**Extracted records**

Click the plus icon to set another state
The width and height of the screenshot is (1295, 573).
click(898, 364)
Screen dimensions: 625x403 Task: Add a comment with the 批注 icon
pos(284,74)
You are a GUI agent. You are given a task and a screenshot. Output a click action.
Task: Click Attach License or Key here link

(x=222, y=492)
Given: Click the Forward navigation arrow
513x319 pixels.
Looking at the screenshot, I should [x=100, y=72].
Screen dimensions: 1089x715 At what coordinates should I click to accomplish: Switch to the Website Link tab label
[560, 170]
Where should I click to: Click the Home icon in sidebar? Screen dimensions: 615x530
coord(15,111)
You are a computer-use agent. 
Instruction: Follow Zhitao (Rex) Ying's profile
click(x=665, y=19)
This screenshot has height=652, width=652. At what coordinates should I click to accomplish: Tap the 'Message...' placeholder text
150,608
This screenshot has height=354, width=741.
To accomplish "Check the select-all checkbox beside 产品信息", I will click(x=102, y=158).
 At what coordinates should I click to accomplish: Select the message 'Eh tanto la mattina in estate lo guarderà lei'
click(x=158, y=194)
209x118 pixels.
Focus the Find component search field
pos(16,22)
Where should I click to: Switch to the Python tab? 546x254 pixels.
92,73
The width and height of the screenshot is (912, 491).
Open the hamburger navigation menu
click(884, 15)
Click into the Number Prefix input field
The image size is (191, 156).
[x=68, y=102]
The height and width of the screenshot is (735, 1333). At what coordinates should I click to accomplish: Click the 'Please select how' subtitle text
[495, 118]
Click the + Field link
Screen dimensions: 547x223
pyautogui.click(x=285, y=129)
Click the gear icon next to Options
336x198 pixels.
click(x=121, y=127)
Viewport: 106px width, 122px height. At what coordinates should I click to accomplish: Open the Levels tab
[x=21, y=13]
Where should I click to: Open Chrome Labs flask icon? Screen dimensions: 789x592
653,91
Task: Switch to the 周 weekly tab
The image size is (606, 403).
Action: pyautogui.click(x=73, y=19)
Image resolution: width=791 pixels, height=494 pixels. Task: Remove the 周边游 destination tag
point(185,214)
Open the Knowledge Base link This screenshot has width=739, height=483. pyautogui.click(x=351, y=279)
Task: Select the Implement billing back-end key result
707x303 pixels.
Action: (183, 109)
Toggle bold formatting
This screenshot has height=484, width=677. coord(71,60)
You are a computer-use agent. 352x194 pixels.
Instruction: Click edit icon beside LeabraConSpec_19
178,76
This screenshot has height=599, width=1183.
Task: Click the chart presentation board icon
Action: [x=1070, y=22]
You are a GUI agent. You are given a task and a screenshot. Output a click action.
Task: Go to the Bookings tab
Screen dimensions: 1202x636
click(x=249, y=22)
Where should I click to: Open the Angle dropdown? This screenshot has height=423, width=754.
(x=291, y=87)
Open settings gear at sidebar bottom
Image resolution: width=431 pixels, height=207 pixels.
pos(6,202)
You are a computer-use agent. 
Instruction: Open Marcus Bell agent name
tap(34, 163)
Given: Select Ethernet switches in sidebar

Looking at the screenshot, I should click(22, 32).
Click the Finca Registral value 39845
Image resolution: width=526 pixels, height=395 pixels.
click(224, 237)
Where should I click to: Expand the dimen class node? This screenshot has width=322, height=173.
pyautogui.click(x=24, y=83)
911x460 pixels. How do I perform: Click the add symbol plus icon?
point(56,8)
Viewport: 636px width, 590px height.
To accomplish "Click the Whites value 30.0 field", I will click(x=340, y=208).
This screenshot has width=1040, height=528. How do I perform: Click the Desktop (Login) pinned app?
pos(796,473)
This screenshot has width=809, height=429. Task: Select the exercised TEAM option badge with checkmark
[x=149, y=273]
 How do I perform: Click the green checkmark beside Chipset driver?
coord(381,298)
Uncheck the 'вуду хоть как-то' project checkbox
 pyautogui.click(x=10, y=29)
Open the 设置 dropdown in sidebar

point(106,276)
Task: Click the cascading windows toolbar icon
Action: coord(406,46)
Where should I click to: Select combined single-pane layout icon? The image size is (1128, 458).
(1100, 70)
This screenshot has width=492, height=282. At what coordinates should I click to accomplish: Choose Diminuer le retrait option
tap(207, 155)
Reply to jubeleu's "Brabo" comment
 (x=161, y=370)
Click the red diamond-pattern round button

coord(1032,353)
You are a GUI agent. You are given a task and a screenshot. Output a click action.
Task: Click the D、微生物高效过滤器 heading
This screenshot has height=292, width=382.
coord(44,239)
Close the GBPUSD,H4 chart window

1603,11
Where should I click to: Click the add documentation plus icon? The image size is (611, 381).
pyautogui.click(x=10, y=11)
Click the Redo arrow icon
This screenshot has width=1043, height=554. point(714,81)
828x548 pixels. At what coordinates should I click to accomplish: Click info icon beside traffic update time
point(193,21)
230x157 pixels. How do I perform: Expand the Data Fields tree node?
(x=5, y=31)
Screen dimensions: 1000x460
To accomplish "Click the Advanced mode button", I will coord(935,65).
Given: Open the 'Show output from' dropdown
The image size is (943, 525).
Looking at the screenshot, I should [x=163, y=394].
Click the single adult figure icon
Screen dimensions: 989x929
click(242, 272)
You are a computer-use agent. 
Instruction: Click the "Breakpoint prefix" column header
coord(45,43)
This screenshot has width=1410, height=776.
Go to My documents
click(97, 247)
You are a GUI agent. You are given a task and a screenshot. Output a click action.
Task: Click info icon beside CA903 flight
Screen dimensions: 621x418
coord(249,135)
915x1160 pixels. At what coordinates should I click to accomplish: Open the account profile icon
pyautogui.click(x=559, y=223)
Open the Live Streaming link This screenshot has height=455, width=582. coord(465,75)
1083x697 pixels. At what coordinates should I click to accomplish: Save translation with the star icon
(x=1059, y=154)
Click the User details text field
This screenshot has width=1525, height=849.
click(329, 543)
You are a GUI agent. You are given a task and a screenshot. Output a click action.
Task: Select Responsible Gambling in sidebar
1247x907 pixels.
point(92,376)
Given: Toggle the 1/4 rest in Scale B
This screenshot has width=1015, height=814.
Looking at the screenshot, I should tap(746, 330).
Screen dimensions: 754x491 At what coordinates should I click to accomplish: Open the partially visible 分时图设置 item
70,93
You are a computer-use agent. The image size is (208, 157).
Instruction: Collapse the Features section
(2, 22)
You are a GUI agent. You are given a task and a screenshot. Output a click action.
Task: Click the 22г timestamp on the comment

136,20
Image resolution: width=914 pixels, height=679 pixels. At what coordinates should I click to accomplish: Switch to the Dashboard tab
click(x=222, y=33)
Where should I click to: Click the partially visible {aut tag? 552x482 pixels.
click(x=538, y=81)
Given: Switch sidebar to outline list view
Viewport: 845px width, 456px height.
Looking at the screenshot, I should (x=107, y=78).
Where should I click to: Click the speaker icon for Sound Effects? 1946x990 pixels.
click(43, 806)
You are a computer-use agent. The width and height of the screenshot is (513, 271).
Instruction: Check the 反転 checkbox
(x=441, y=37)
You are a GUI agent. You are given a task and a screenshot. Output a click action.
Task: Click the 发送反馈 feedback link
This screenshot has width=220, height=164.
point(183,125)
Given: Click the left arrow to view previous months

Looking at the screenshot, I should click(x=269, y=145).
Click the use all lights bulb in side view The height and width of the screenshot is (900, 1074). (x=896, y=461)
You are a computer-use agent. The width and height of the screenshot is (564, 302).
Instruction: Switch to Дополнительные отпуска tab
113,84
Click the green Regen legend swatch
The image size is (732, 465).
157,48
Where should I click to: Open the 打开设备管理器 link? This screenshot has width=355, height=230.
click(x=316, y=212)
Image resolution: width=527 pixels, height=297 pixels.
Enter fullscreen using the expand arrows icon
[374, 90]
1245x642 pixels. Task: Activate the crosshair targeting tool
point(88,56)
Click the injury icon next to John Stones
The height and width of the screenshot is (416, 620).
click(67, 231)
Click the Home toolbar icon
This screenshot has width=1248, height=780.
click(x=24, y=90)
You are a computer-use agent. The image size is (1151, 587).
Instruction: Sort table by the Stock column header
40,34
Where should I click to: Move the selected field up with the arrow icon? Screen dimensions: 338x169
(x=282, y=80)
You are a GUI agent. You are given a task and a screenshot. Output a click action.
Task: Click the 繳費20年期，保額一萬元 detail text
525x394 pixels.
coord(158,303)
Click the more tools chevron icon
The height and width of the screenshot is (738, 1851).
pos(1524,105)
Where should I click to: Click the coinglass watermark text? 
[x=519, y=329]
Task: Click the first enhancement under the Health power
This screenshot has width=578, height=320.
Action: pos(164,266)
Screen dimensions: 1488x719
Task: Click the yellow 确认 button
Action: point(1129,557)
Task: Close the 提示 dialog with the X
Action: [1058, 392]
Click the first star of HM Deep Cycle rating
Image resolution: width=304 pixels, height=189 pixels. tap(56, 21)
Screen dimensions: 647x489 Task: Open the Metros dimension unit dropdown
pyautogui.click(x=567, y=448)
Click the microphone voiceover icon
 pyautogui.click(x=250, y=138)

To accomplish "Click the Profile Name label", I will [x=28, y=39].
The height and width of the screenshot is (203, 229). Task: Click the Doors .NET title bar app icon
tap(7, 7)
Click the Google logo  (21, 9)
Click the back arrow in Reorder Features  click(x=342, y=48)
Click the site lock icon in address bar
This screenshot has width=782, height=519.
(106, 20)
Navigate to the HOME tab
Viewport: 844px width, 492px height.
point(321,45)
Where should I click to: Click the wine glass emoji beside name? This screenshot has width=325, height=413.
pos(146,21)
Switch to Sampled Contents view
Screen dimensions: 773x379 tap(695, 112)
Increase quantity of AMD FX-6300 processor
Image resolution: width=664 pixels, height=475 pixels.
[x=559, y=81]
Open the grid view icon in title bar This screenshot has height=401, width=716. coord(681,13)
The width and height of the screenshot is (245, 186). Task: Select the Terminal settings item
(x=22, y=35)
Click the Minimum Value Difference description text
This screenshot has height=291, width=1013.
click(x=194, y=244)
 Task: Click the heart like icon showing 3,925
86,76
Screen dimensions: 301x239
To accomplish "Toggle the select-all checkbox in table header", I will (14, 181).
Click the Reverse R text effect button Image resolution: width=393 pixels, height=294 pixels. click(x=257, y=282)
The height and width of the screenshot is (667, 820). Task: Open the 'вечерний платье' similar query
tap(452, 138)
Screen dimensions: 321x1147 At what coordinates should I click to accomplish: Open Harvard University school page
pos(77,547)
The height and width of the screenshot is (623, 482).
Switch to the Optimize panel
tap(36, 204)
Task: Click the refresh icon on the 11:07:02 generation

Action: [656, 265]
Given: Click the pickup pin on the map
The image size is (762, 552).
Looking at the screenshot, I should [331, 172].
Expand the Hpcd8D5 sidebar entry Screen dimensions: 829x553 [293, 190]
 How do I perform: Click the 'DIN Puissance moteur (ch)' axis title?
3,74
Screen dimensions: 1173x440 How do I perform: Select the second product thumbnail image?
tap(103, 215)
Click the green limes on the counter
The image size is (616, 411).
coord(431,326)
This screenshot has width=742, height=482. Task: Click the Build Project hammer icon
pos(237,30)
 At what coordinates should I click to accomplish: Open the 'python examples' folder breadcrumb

**Exercise brief**
In the records above, find every line that contains the word "computer" and copy it.

**Answer for this exercise**
You are a computer-use agent. 
You are a computer-use agent. 352x194 pixels.
You are a computer-use agent. 
You are a computer-use agent. 
You are a computer-use agent. The image size is (208, 157).
You are a computer-use agent. The width and height of the screenshot is (513, 271).
You are a computer-use agent. The width and height of the screenshot is (564, 302).
You are a computer-use agent. The image size is (1151, 587).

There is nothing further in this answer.